Posted By: Bill Hansen (email)
Date: 3/4/2020 at 11:51:44

DAN LEAZER FUNERAL SERVICE SET FRIDAY

Services for Danny Joe Leazer, 29, who lost his life in a boat accident on the Des Moines River Sunday morning, will be Friday at the United Methodist Church.

The services will be at 1:30 p.m. with the Rev. Wayne Bartruff officiating. Burial will be in Memorial Lawn Cemetery at Ottumwa.

The family will receive friends at the Raymond Funeral Home from 7 to 8:30 p.m. Thursday.

Leazer's body was recovered about 1:45 p.m. Tuesday by state conservation officers following a three-day search.

Marvin Story, Van Buren County sheriff, said the body was found floating in the river approximately 1 1/4 miles from Douds.

Danny Joe Leazer was born Sept. 12, 1949, at Ottumwa. He was the son of Floyd S. and Beverly Darlene Majors Leazer.

He was reared and educated in Jefferson County and moved to Great Falls, Montana, at the age of 11. He moved back to Fairfield in 1967. He was married to Wanda Nadene Hille Sept. 5, 1967 at Great Falls prior to his returning to Iowa.

Leazer had served in the U.S. Army and was a member of the Great Falls, Montana, Methodist Church. He had been employed as a machinist at Rockwell International for the past seven years. The family home is at 403 E. Lowe.

Survivors include his widow; two sons, Michael Lynn, 7, and Ryan James, 6, both at home; his father and step-mother, Floyd and Mary Rose Leazer, Great Falls, Mont.; one brother, Charles W. Leazer, Loveland, Colo.; a half-brother, Shane H. Leazer, Great Falls; two half-sisters, Shawna Renee and Stacy Ann Leazer, both of Great Falls; also his grandmother, Edith Leazer, rural Batavia.

The drowning victim ws preceded in death by his mother, an infant sister, his paternal grandfather and maternal grandparents.

○ ○ ○ ○ ○

### Requirement 1
According to the funeral notice, where will the burial take place?
### Requirement 2
Return the part of the funeral notice between "DAN LEAZER FUNERAL" and "a three-day search.", inclusive.

### Record excerpts

○ ○ ○ ○ ○

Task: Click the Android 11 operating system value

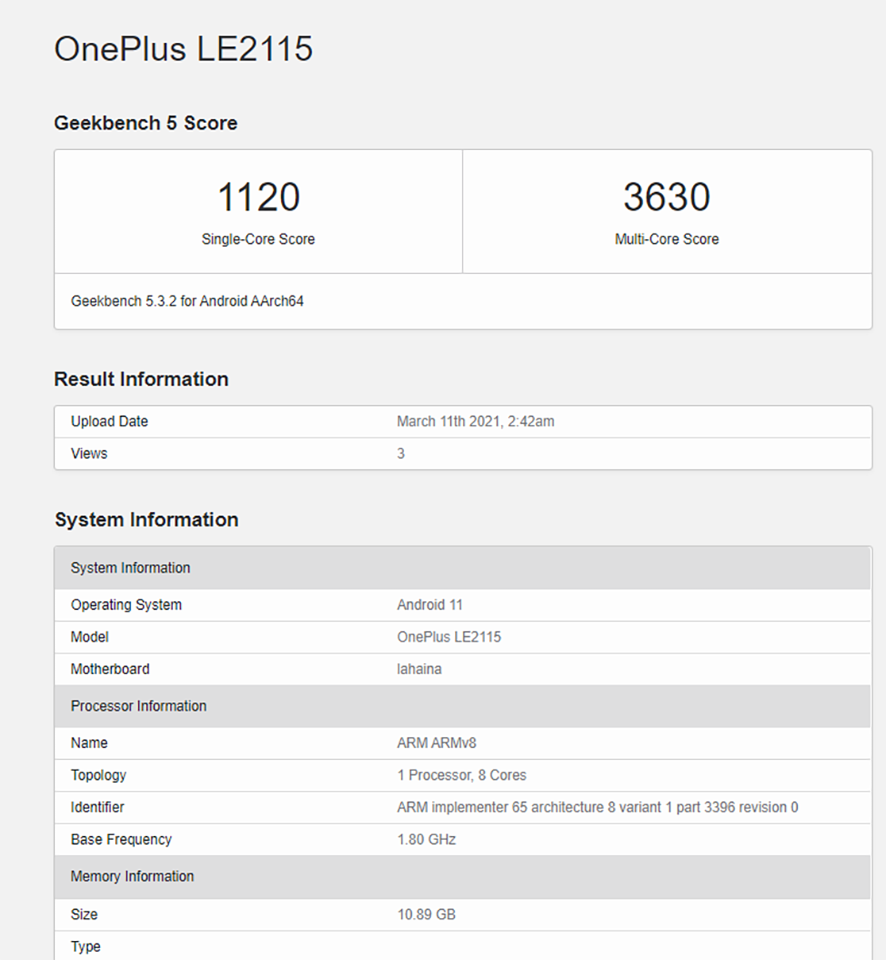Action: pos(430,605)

○ ○ ○ ○ ○

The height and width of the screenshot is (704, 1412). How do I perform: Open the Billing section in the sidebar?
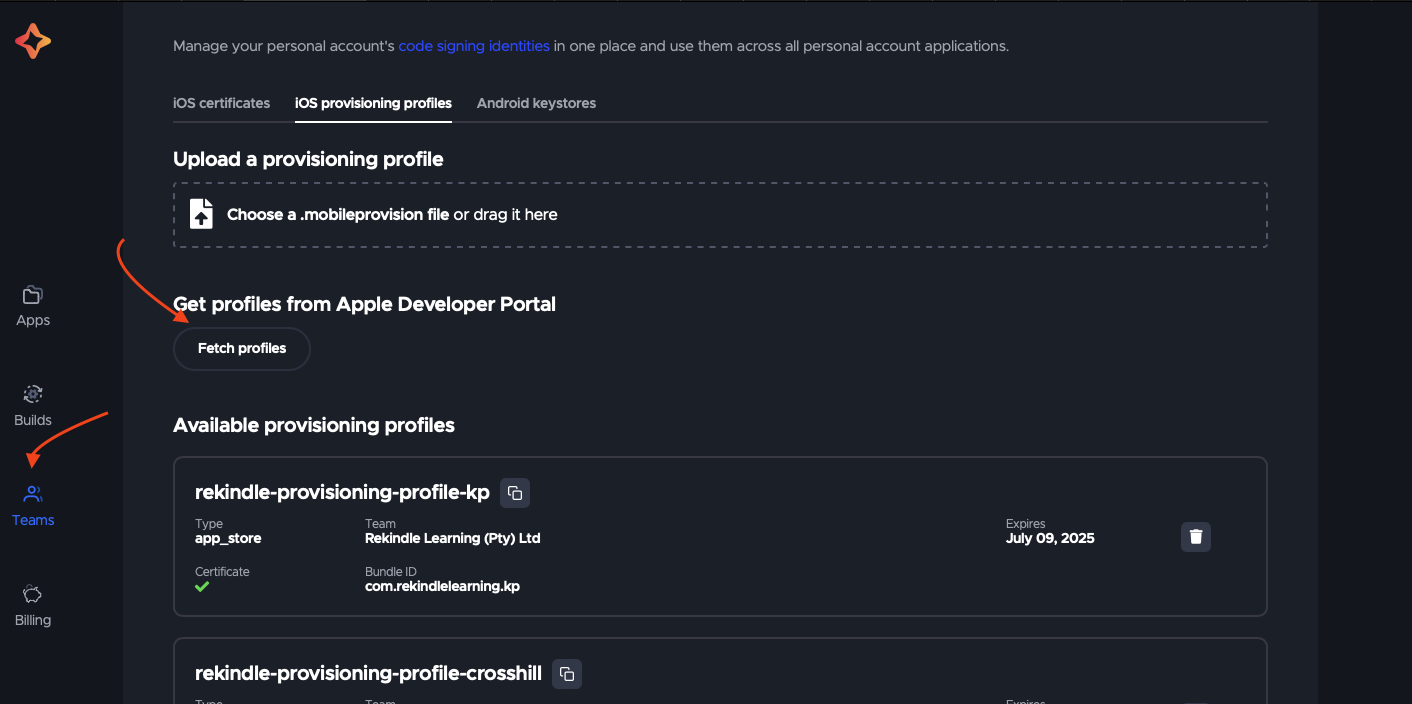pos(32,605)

○ ○ ○ ○ ○

### Worked solution 1
Memorial Lawn Cemetery at Ottumwa

### Worked solution 2
DAN LEAZER FUNERAL SERVICE SET FRIDAY

Services for Danny Joe Leazer, 29, who lost his life in a boat accident on the Des Moines River Sunday morning, will be Friday at the United Methodist Church.

The services will be at 1:30 p.m. with the Rev. Wayne Bartruff officiating. Burial will be in Memorial Lawn Cemetery at Ottumwa.

The family will receive friends at the Raymond Funeral Home from 7 to 8:30 p.m. Thursday.

Leazer's body was recovered about 1:45 p.m. Tuesday by state conservation officers following a three-day search.